By this point, the television studios of WSM (which began in 1950 as the first Nashville television station) had moved to West Nashville near the station's transmitting tower in 1963; the radio stations followed in 1966. In 1969, a plan was announced to build a theme park on the property of Rudy's Farm, a sausage company located in the Pennington Bend of the Cumberland River. The park opened in 1972 as "Opryland USA." Other than the usual selection of thrill rides and "kiddie rides," the park featured shows of diverse genres of American music, not just country. Construction began on the new Grand Ole Opry House at about the same time, and the Opry left the deteriorating Ryman Auditorium for the new facility adjacent to the theme park in March 1974.

Around the time of the home office move, National Life reorganized as a holding company, "NLT Corporation," (NLT) with the "NL" standing for "National Life" and the "T" standing for Third National Bank, one of Nashville's leading banks (acquired in the 1990s by SunTrust). Banking laws and regulations of the period thwarted the acquisition of Third National but the holding-company was maintained.

Another development of the 1970s was the phasing out of weekly premiums; the former weekly premium was multiplied by 4.3 and became the monthly premium for the same coverage.

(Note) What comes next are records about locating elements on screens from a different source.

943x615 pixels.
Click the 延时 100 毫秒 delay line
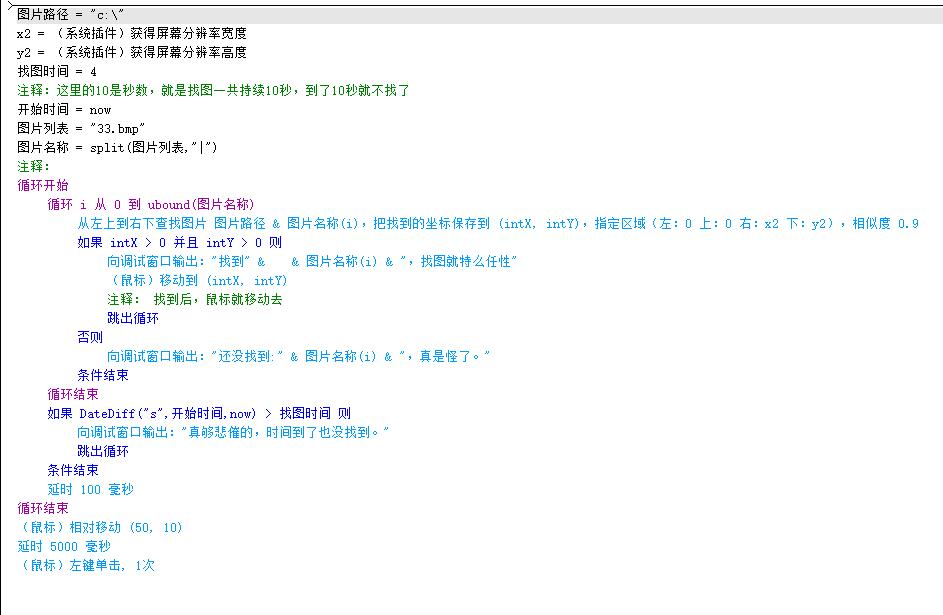point(90,490)
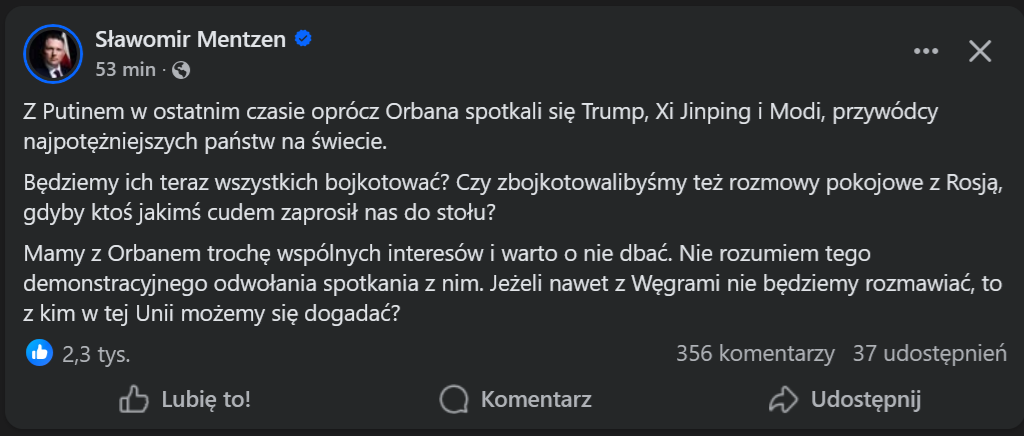Close the post with the X button
Viewport: 1024px width, 436px height.
(x=980, y=51)
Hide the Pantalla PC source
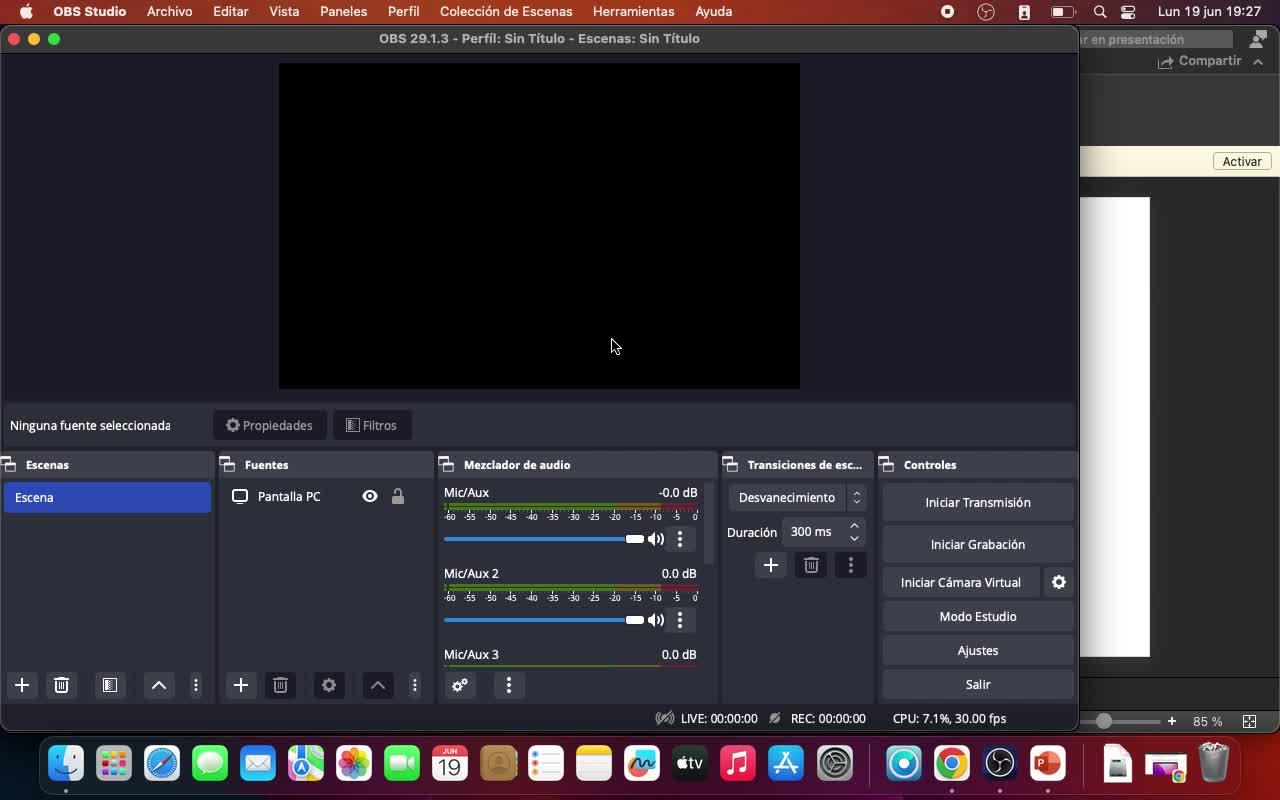1280x800 pixels. pos(370,496)
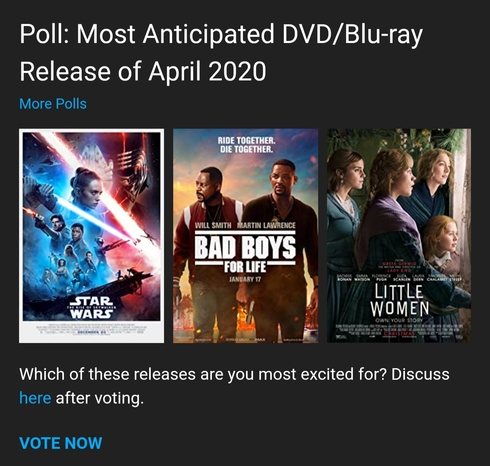Click the poll title heading text

coord(221,52)
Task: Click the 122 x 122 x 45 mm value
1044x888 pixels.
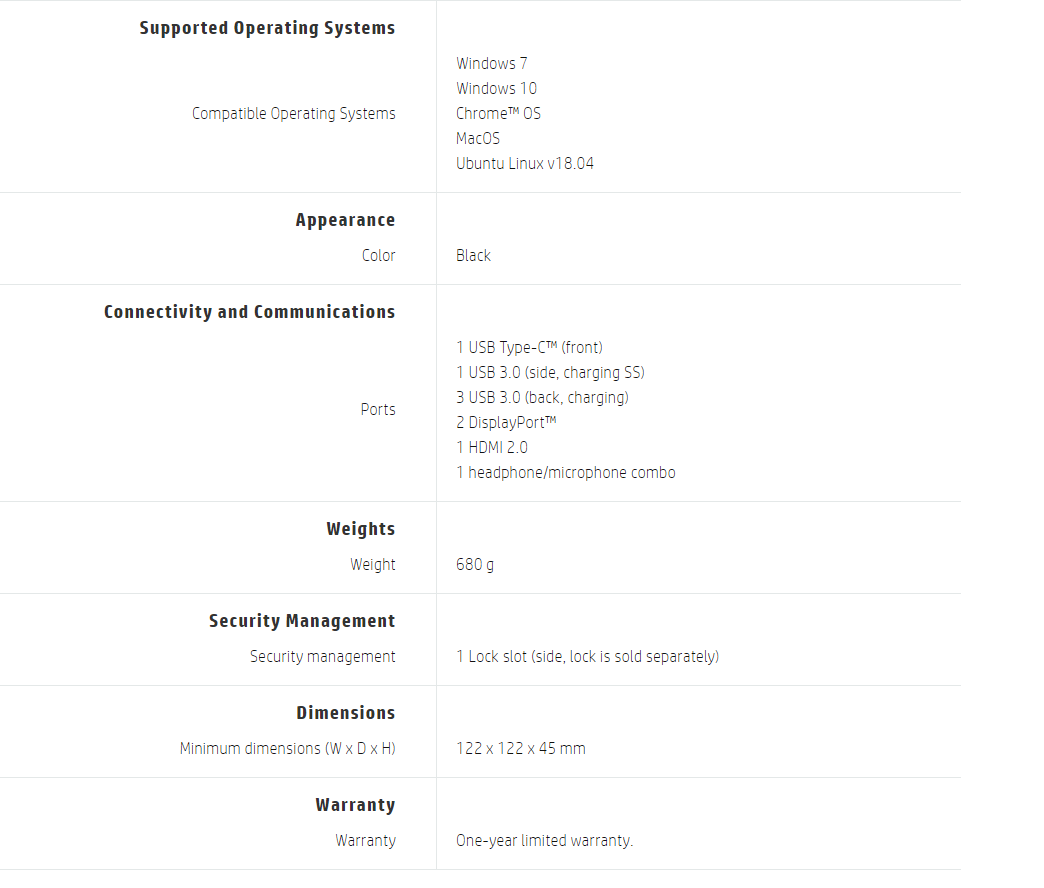Action: (x=521, y=749)
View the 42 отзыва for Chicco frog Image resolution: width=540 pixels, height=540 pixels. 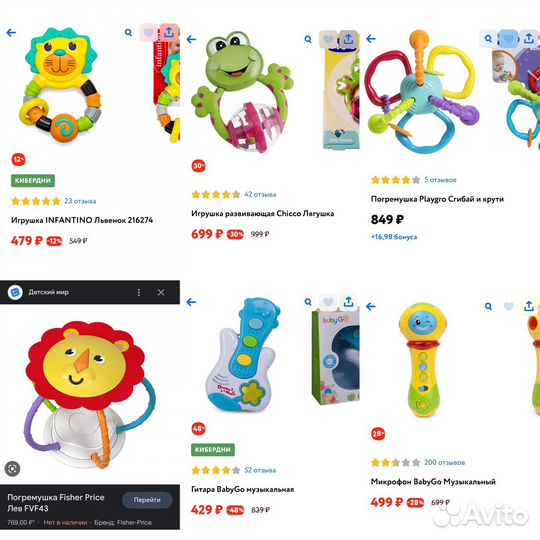(x=260, y=195)
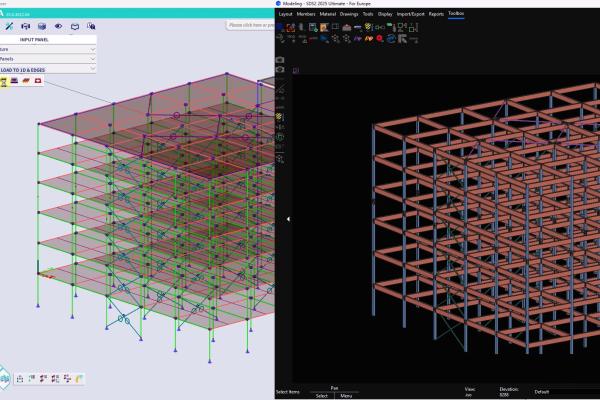600x400 pixels.
Task: Click the red load icon in the load row
Action: pos(38,80)
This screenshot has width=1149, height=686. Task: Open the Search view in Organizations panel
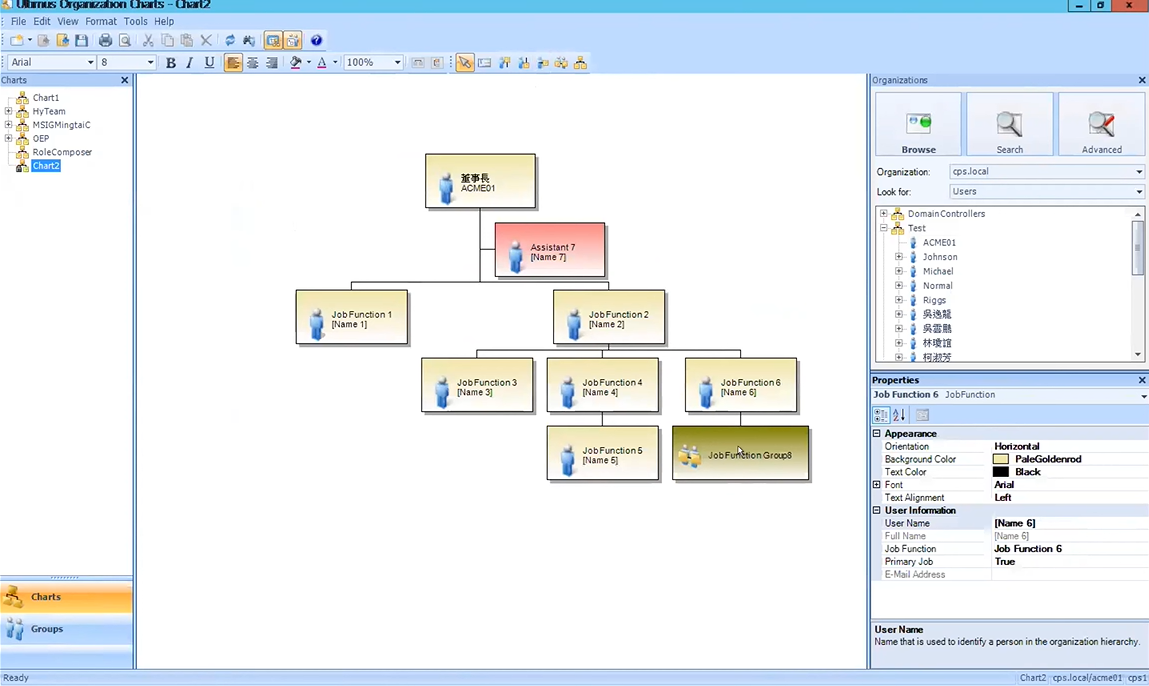tap(1009, 124)
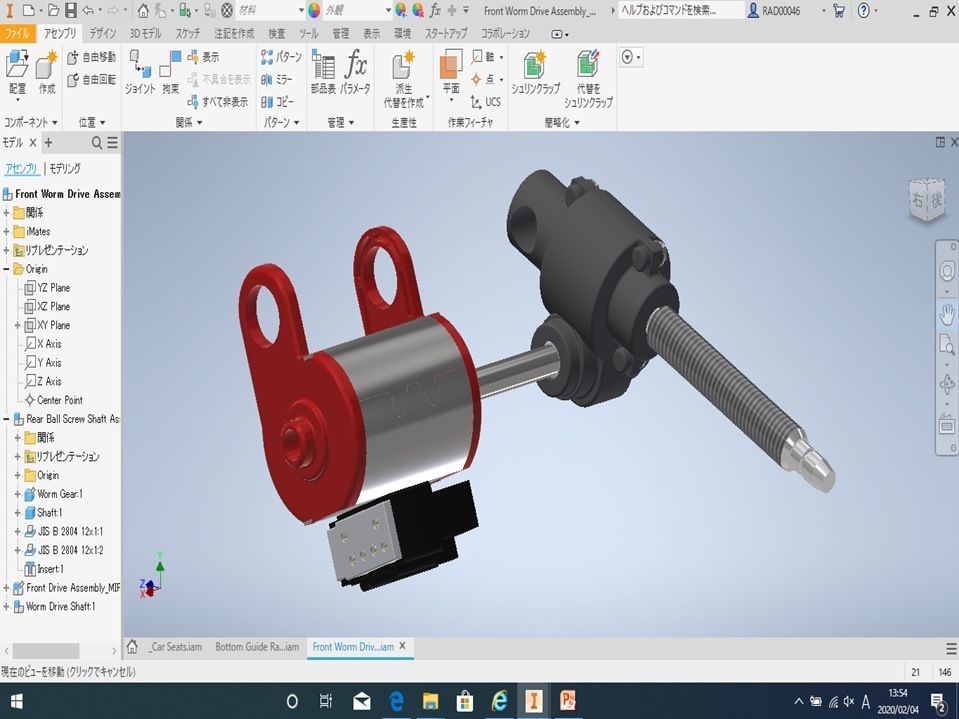Select the Pan tool in the navigation bar

(x=946, y=314)
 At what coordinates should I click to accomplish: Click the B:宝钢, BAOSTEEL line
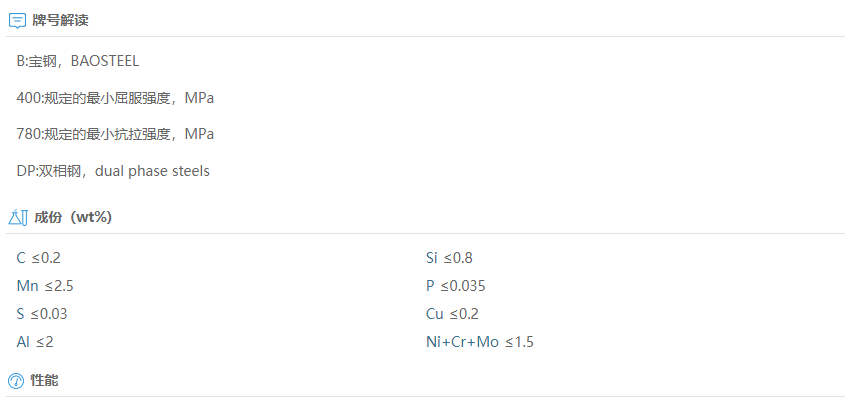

In the early 1980s, Houston's American General Corporation (AGC), another insurance holding company, announced a hostile takeover bid for NLT. NLT made a counter-offer to buy out AGC. In 1982 AGC, which had owned Nashville rival L&C since the 1960s, prevailed. Having acquired NLT, AGC merged the former rivals over the next decade and spun off the "non-core" assets of NLT, particularly its entertainment properties. The Grand Ole Opry, Opryland USA, WSM, and then-fledgling cable television network The Nashville Network (TNN) were sold to what became Gaylord Entertainment Company and later on, ViacomCBS. In 2001, American General was acquired by New York-based American International Group (AIG); its division of the corporation retained the American General brand. In January 1994, the National Life/American General building was sold to the State of Tennessee and became the William R. Snodgrass Tennessee Tower, named in honor of the former state comptroller.